- **Quoted text**:
+ + + + +

Western Cape Congress of SA Trade Unions (Cosatu) secretary Tony Ehrenreich is inconsiderate and insensitive for encouraging farmworkers to go on strike, Independent Democrats MPL Rodney Lentit said on Wednesday.

“It is blatant exploitation of farmworkers that Tony Ehrenreich encourages these farm strikes at the start of the year, when finances are tight and workers have to compensate for various commitments, especially school fees and debt incurred over the festive season,” he said in a statement.

“This is nothing but cheap, political window-dressing at the expense of the poor. The last thing any worker needs is to start the year without having earned a wage or salary when the rest of the country is recovering from festive spending.”

Ehrenreich said he could not respond to the allegations because they were not based on facts.

“Doesn’t he [Lentit] read the papers? All Cosatu is doing is assisting the farmworkers,” he said.

“I can’t respond to something like that, because there isn’t a party like that [the ID], that exists in real terms.”

+ + + + +

- **Data extract**:
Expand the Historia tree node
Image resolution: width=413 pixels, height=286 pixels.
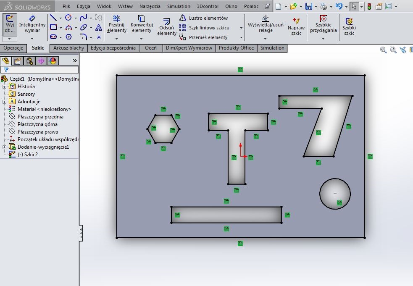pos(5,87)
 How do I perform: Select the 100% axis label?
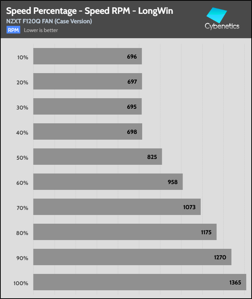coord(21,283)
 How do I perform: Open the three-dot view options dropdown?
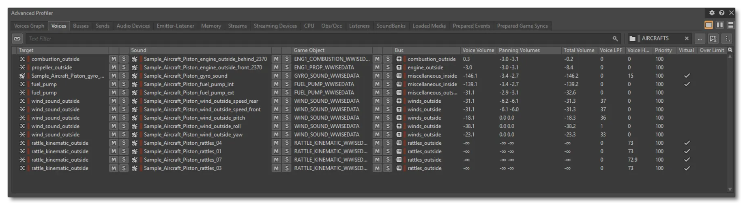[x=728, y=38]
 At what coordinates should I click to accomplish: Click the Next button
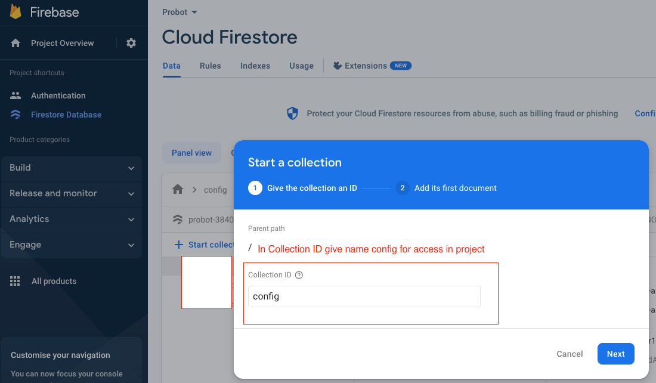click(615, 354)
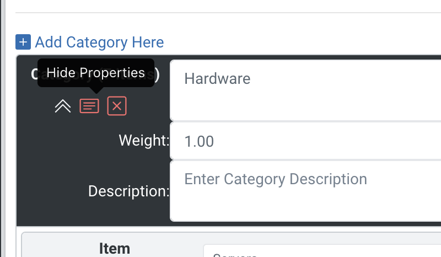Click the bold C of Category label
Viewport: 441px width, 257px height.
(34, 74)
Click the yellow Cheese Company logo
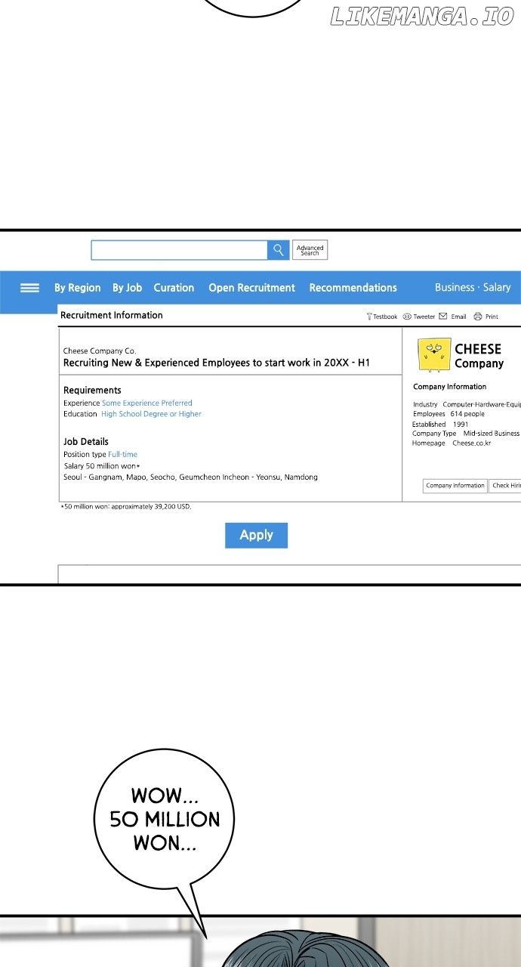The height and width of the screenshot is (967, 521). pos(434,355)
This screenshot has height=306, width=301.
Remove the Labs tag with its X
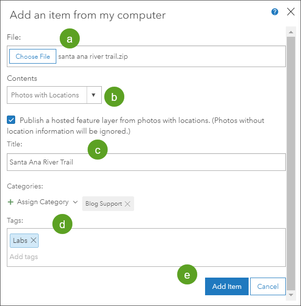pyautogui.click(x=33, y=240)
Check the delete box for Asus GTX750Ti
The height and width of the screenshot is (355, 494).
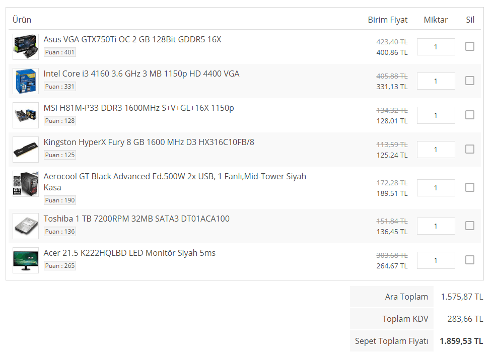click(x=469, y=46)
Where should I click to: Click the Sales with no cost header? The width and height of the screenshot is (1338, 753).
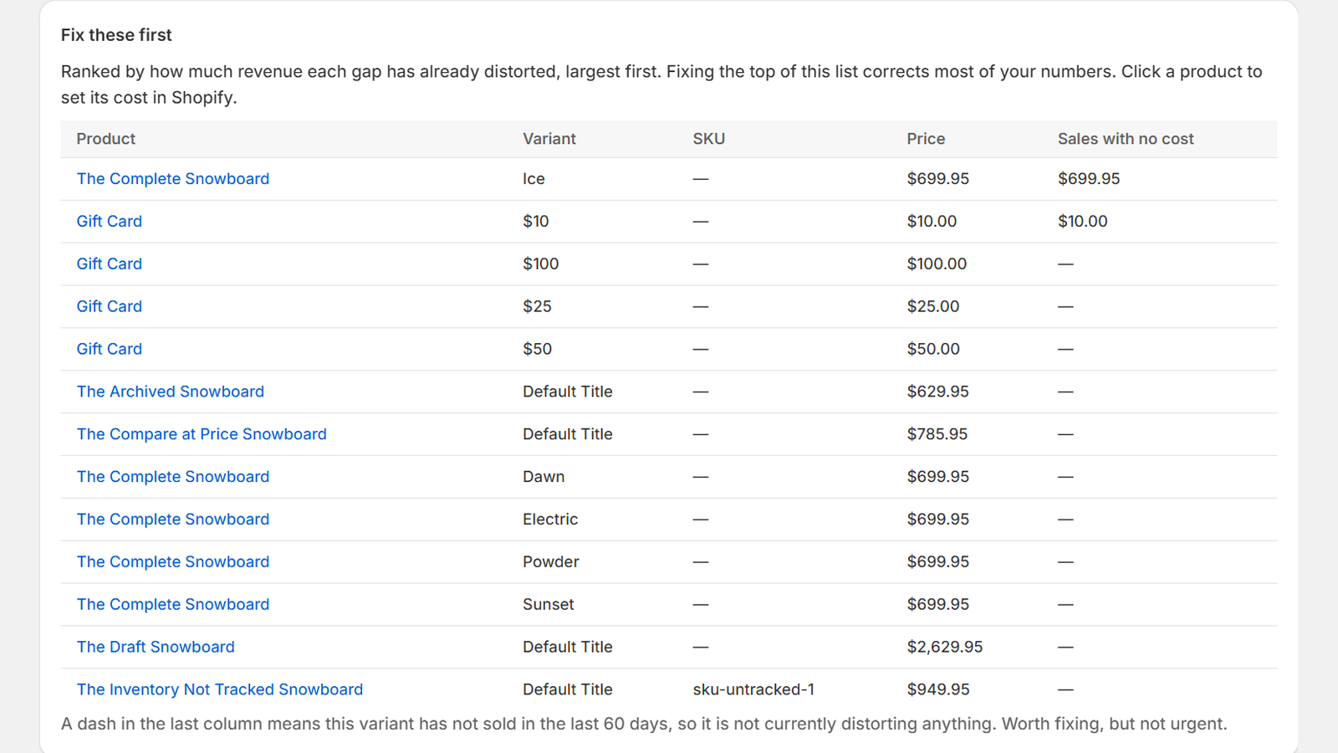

+ + + + +

- **What to work on**:
**a)** From the farm strike article, reproduce the passage that begins at the words "Western Cape Congress" and stops after the words "said on Wednesday.".
**b)** Using the farm strike article, decide whether each statement below agrees with it, and answer yes or no. Quote the deciding words of the article for each one.
(i) Rodney Lentit is an MPL for the Independent Democrats.
(ii) Ehrenreich said the allegations against him were based on facts.
(iii) Lentit made his remarks in a statement.

- **Solutions below**:
**a)**
Western Cape Congress of SA Trade Unions (Cosatu) secretary Tony Ehrenreich is inconsiderate and insensitive for encouraging farmworkers to go on strike, Independent Democrats MPL Rodney Lentit said on Wednesday.

**b)**
(i) Yes: "Independent Democrats MPL Rodney Lentit"
(ii) No: "he could not respond to the allegations because they were not based on facts"
(iii) Yes: "he said in a statement"